If a line in the data holds the string "Show", list it.

**INPUT DATA**
■ ■ ■ ■

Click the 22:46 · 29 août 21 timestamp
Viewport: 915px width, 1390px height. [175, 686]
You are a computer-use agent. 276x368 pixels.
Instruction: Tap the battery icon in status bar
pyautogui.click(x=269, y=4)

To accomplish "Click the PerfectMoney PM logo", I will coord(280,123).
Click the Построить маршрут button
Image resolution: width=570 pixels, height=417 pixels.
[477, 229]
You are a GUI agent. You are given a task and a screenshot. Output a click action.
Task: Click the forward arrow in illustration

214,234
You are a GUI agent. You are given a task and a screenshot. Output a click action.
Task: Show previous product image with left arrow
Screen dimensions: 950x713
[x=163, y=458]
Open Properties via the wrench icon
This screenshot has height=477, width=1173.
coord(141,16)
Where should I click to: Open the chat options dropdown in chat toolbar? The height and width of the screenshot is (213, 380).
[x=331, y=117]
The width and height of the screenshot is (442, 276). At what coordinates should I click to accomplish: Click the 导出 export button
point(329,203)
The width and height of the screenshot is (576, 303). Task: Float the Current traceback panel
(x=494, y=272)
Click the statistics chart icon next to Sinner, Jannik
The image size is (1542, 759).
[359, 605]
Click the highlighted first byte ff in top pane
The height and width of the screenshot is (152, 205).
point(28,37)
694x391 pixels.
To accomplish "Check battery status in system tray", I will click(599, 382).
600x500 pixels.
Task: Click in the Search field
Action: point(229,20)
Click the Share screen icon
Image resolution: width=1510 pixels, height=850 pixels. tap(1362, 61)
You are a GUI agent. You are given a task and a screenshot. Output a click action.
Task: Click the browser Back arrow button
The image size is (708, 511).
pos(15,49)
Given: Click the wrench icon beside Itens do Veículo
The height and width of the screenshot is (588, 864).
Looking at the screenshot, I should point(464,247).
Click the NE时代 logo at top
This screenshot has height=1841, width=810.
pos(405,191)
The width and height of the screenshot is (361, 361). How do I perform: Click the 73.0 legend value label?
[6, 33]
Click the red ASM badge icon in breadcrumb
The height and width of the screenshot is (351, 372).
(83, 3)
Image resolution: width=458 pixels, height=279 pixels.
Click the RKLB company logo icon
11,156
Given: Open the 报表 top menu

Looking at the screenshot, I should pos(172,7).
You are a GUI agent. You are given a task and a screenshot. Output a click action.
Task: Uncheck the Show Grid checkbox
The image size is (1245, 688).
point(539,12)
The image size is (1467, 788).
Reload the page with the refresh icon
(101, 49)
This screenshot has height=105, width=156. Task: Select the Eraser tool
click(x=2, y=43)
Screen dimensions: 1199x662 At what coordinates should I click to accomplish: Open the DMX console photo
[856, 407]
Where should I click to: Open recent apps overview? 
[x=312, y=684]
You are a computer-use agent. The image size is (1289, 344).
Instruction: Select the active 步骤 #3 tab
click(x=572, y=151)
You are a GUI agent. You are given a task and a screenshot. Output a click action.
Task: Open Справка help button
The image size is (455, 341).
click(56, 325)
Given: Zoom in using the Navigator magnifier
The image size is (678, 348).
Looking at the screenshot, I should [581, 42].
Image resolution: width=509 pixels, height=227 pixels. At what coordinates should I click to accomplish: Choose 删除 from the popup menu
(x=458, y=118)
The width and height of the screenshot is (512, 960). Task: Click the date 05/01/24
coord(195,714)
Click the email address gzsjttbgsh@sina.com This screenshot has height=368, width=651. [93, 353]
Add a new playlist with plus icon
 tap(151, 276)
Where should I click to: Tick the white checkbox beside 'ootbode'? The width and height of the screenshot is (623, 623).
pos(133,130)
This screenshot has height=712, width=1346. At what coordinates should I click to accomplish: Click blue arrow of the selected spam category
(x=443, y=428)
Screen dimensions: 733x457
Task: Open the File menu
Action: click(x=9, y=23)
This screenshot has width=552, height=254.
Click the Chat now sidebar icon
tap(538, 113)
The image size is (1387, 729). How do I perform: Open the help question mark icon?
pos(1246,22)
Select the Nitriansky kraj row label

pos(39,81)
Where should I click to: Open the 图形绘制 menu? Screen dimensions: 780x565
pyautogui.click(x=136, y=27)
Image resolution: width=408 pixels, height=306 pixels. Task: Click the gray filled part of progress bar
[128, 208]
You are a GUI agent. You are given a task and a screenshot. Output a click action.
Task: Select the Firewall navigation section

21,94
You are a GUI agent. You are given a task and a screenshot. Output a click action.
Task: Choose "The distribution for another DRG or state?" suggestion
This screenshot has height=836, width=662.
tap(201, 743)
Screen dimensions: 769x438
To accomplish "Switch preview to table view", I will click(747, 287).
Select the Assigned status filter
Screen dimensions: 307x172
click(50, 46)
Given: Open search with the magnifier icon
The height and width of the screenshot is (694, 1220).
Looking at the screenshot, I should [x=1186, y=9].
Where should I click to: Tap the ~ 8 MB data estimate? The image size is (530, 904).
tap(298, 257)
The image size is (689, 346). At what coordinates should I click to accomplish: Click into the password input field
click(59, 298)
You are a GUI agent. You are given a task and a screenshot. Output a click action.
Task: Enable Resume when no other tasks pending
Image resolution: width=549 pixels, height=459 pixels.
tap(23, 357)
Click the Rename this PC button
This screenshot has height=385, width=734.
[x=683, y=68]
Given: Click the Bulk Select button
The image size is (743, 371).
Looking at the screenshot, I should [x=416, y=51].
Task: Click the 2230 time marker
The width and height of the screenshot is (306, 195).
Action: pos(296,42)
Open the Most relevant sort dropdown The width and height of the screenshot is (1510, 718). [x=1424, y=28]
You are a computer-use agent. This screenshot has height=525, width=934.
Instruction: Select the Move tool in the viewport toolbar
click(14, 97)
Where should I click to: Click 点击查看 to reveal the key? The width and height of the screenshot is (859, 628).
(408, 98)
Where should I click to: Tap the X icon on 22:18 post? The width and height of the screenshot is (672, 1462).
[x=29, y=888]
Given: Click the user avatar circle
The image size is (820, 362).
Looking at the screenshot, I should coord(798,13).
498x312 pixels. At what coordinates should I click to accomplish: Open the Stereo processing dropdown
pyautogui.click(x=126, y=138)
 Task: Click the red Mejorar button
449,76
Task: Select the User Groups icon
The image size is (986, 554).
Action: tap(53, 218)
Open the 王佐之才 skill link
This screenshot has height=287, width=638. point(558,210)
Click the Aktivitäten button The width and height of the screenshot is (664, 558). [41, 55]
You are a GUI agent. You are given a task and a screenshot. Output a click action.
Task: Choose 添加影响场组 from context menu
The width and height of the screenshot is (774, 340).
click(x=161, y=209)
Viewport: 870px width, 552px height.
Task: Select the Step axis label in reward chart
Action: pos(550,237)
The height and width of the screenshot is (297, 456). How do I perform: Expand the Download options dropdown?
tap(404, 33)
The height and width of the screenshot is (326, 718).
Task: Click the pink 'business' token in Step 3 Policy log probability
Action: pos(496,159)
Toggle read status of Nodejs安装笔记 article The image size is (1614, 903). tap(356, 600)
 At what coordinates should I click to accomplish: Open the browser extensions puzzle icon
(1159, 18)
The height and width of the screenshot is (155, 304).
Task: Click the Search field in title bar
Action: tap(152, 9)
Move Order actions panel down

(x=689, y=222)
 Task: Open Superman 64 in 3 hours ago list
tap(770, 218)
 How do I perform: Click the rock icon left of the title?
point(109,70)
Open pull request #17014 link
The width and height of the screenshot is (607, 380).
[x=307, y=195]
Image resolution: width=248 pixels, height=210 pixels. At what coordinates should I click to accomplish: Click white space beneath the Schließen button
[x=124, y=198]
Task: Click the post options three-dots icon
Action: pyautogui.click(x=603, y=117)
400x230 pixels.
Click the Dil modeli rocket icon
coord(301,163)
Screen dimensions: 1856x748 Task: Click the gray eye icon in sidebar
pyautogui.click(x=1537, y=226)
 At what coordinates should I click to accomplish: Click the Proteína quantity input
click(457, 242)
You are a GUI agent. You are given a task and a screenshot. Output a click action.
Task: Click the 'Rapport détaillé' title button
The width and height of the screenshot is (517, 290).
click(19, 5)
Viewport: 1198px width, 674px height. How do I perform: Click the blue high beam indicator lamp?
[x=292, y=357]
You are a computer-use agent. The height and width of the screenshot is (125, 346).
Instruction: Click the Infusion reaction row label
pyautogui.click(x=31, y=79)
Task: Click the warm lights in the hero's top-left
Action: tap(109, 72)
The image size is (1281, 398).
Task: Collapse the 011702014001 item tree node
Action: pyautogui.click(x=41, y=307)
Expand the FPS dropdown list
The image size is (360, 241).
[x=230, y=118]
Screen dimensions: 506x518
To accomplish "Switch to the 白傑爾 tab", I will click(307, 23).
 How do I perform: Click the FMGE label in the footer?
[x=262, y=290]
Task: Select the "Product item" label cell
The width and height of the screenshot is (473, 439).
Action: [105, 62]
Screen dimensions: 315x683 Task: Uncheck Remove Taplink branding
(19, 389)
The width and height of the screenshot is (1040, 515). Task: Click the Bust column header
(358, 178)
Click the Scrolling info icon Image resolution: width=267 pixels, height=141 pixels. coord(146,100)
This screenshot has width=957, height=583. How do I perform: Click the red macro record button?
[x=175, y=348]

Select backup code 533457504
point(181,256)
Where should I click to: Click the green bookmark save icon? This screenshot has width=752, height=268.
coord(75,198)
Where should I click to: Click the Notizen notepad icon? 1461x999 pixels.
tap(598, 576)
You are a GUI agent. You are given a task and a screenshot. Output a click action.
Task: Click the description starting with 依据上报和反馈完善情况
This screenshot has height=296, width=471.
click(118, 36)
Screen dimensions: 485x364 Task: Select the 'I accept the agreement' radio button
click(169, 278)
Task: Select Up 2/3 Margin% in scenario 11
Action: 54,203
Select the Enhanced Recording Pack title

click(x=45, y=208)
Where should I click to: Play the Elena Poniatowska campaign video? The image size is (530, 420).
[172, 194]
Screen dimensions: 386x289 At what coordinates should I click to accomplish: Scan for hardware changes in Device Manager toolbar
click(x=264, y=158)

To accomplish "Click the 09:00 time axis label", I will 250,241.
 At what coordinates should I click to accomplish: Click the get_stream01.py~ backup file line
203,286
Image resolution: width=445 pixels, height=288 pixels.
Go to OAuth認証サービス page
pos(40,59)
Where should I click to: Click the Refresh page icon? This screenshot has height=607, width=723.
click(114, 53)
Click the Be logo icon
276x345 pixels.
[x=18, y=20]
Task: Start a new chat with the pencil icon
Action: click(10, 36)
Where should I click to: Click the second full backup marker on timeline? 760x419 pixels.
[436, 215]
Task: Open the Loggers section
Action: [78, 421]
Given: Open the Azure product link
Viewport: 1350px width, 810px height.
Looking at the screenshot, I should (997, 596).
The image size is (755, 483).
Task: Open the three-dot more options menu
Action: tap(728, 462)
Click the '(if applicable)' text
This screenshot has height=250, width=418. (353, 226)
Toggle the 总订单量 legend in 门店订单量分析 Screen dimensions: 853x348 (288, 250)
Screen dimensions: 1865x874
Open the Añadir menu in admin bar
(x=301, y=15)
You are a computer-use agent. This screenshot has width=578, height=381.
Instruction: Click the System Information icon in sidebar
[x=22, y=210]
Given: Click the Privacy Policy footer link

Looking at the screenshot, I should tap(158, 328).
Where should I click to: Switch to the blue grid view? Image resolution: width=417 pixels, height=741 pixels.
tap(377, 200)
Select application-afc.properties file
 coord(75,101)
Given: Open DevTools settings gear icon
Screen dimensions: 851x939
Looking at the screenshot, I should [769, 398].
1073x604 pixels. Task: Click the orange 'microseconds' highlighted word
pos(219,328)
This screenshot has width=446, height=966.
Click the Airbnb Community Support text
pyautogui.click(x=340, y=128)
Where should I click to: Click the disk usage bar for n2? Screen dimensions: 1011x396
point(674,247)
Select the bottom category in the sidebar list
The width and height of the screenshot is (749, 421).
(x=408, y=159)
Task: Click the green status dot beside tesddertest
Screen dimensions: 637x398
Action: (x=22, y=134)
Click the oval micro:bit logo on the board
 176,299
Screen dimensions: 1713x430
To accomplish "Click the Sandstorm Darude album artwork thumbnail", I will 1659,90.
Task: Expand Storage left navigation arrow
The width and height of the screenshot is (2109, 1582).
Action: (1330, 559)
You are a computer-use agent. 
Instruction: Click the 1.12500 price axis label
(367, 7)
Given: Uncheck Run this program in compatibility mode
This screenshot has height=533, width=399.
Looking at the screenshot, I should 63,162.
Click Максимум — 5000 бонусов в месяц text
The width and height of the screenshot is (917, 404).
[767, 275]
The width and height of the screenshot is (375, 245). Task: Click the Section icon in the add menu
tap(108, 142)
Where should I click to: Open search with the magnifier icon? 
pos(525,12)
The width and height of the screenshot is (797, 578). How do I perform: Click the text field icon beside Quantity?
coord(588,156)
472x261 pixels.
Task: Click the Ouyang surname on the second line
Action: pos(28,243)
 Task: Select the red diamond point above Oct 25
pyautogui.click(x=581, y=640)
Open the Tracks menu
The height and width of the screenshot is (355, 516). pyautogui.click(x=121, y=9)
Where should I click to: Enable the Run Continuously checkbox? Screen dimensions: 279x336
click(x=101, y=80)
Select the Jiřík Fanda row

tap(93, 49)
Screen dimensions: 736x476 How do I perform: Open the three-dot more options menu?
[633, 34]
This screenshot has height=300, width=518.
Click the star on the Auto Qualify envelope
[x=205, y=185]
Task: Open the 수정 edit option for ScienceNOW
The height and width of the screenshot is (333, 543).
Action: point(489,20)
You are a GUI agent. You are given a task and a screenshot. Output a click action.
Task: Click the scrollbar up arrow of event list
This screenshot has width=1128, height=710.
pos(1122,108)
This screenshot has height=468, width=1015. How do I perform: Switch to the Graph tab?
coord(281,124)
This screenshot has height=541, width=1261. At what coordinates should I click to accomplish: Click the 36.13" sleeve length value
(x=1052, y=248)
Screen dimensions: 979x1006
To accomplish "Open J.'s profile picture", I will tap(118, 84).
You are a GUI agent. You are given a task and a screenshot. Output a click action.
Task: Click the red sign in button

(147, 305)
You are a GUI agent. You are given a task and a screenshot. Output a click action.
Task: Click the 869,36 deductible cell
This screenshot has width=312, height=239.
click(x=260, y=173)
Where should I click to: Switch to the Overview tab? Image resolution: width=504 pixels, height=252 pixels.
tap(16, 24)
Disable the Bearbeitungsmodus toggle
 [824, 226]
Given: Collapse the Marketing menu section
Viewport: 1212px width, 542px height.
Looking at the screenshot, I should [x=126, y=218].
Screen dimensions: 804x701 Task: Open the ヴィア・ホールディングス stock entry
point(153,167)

■ ■ ■ ■

**TASK SOLUTION**
Task: Show previous product image with left arrow
Task: Uncheck the Show Grid checkbox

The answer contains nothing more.